Articles are accepted and published based on validity of information and are references and accurate according to official DOD Doctrine unless specified as an opinion piece.

==History==
The magazine was first published as the Field Artillery Journal in 1911. It has gone through several name changes. Due to low subscriptions, it merged with the Infantry Journal in 1950, and was published as Combat Forces Journal; CFJ became Army in 1954.

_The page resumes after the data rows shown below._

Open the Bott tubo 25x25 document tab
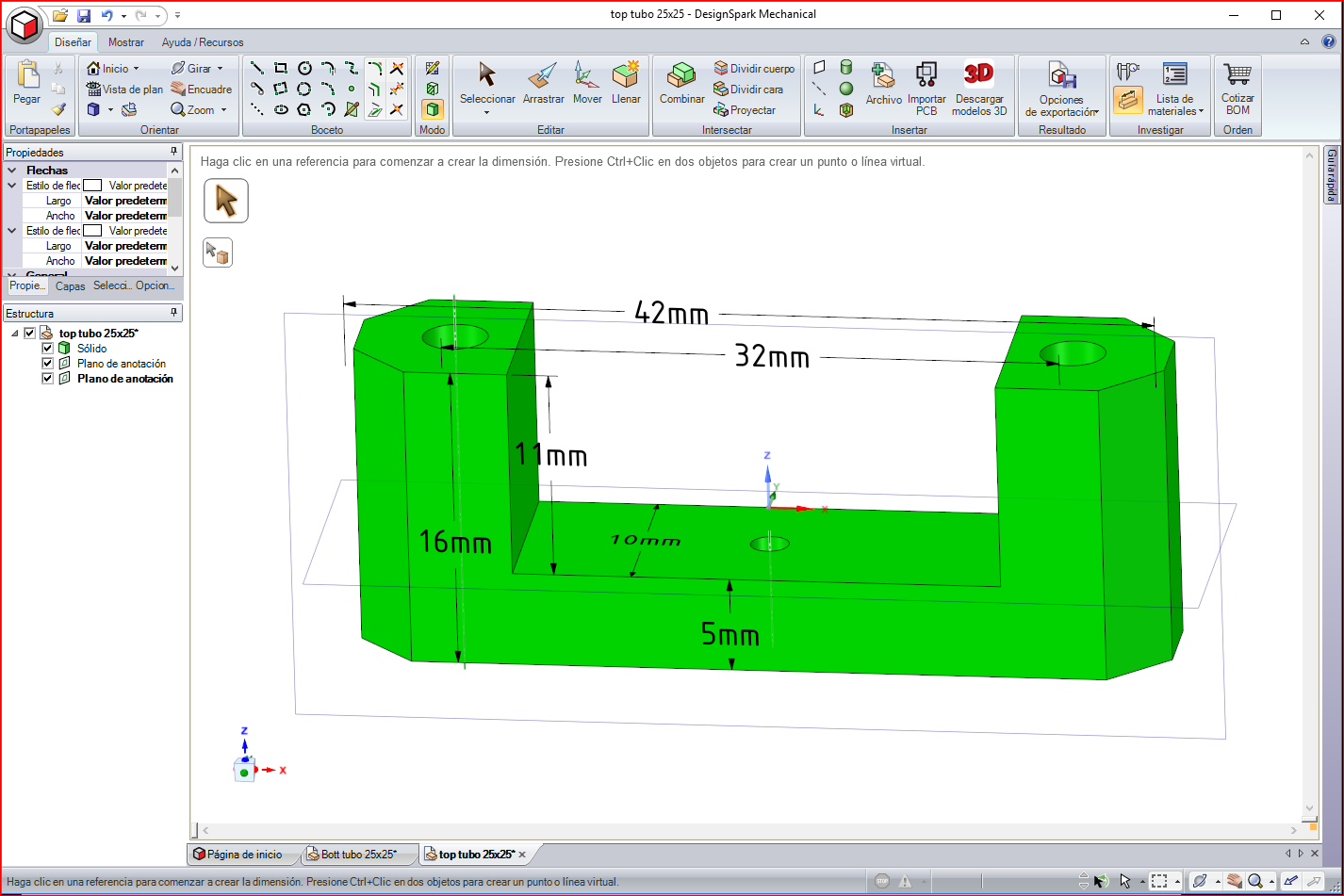1344x896 pixels. (358, 855)
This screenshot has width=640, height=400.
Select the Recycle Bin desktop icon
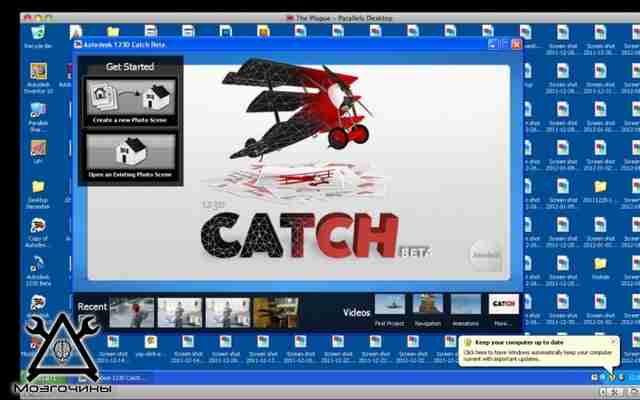[x=38, y=37]
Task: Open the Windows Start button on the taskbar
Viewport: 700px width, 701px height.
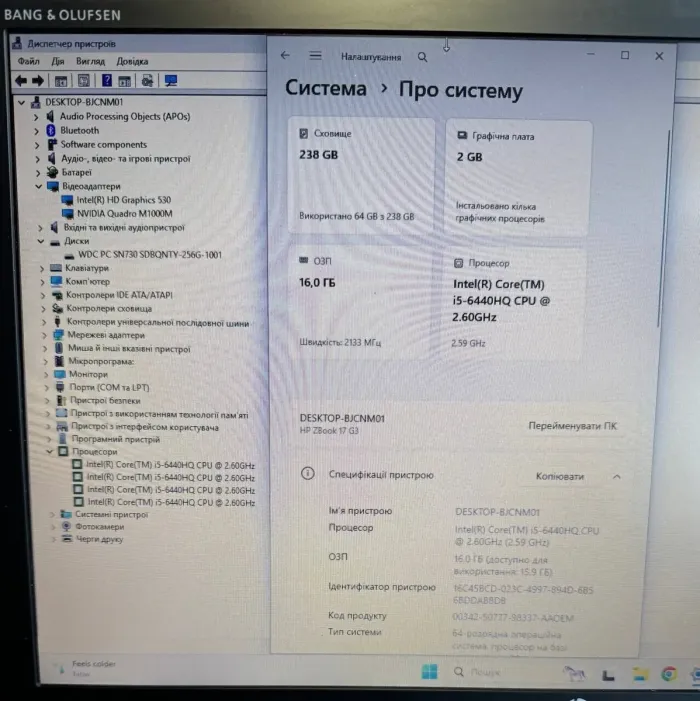Action: tap(429, 671)
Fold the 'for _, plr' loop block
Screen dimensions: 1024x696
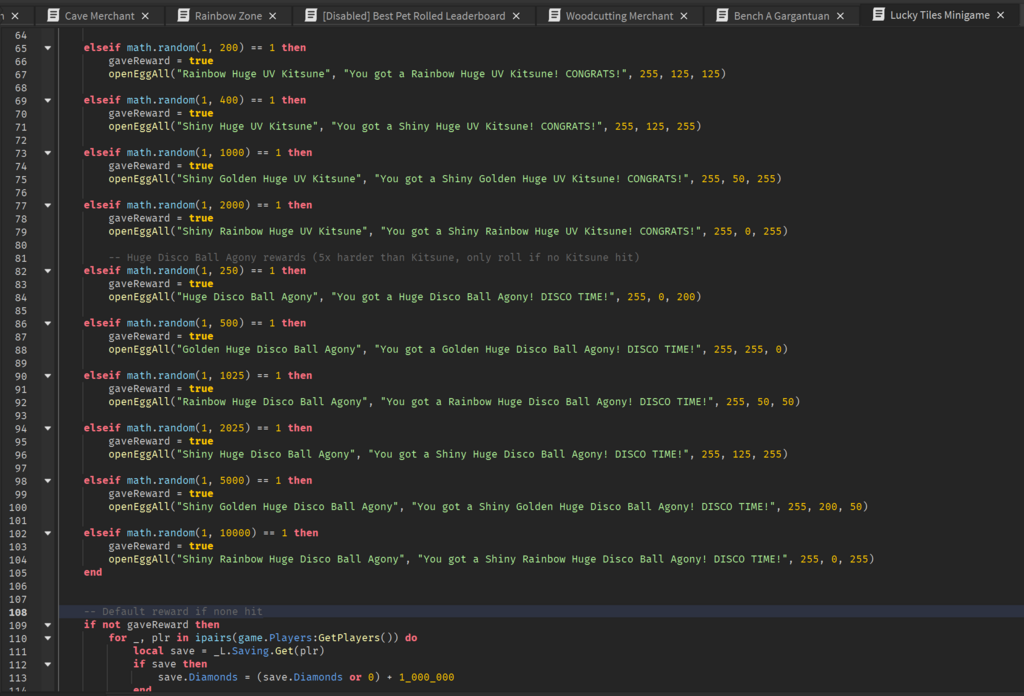pos(47,638)
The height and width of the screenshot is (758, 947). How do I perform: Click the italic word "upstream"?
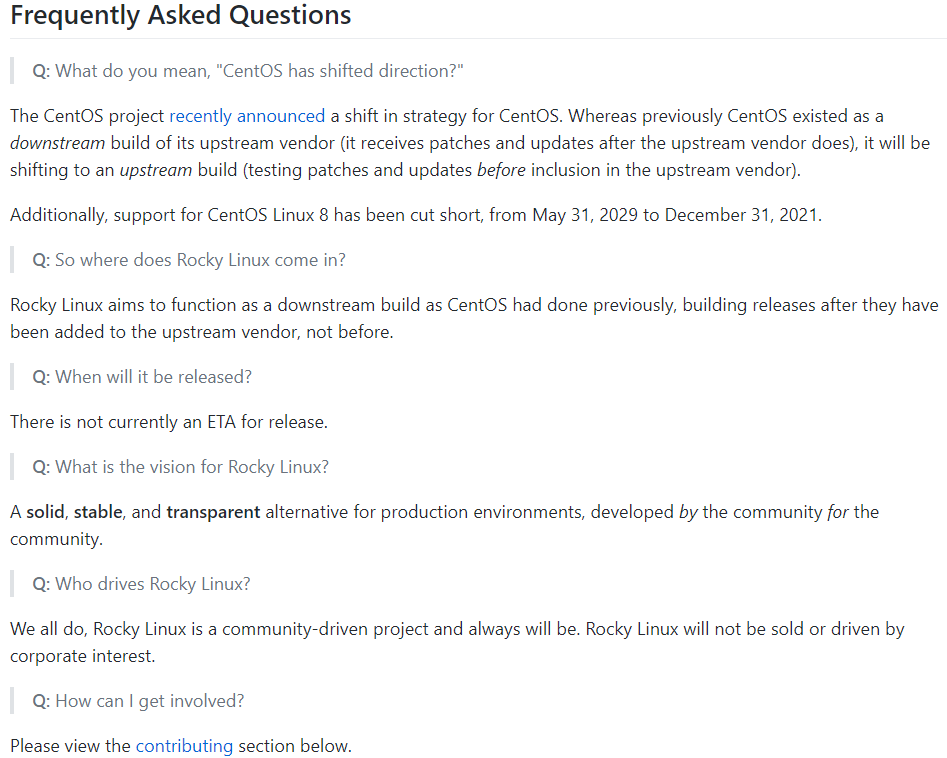pos(156,170)
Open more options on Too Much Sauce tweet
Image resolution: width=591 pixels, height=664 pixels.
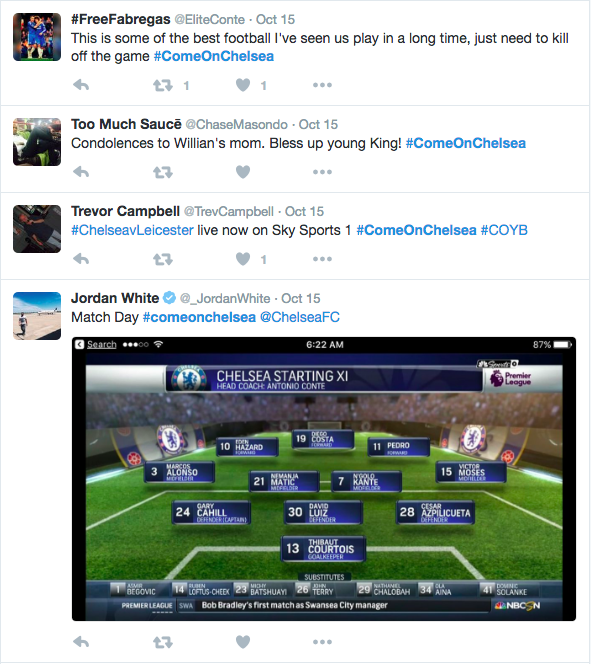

The US Army Artillery and Missile School began the in-house publication of Tactical and Technical Trends in Artillery for Instruction in 1957 that was renamed to Artillery Trends in 1958. After the Artillery branch split into the Field Artillery and Air Defense Artillery branches in 1969, the name changed to The Field Artilleryman. Field Artillery Journal restarted in 1973 as an official Field Artillery branch publication. Due to budget cuts, the magazine dropped a number of sections and was renamed Field Artillery in 1987.As part of the cost-saving measures of Base Realignment and Closure, several branch professional magazines were directed to merge. Field Artillery ceased publication with its final edition of March–April 2007. The FA Journal took a brief hiatus with publication and supported its successor as the FIRES Journal. In 2019, under new leadership from MG(R) Mark McDonald and LTG(R) David Halverson and editor, Ms. Rachal Smith, the FA Journal began printing once again quarterly. The Magazine is currently mailed to all members of the U.S. Field Artillery Association which consist of Active Duty Army, National Guard, Marine Corps and Marine Corps Reserve, FA Re-enactors and Civilians world wide.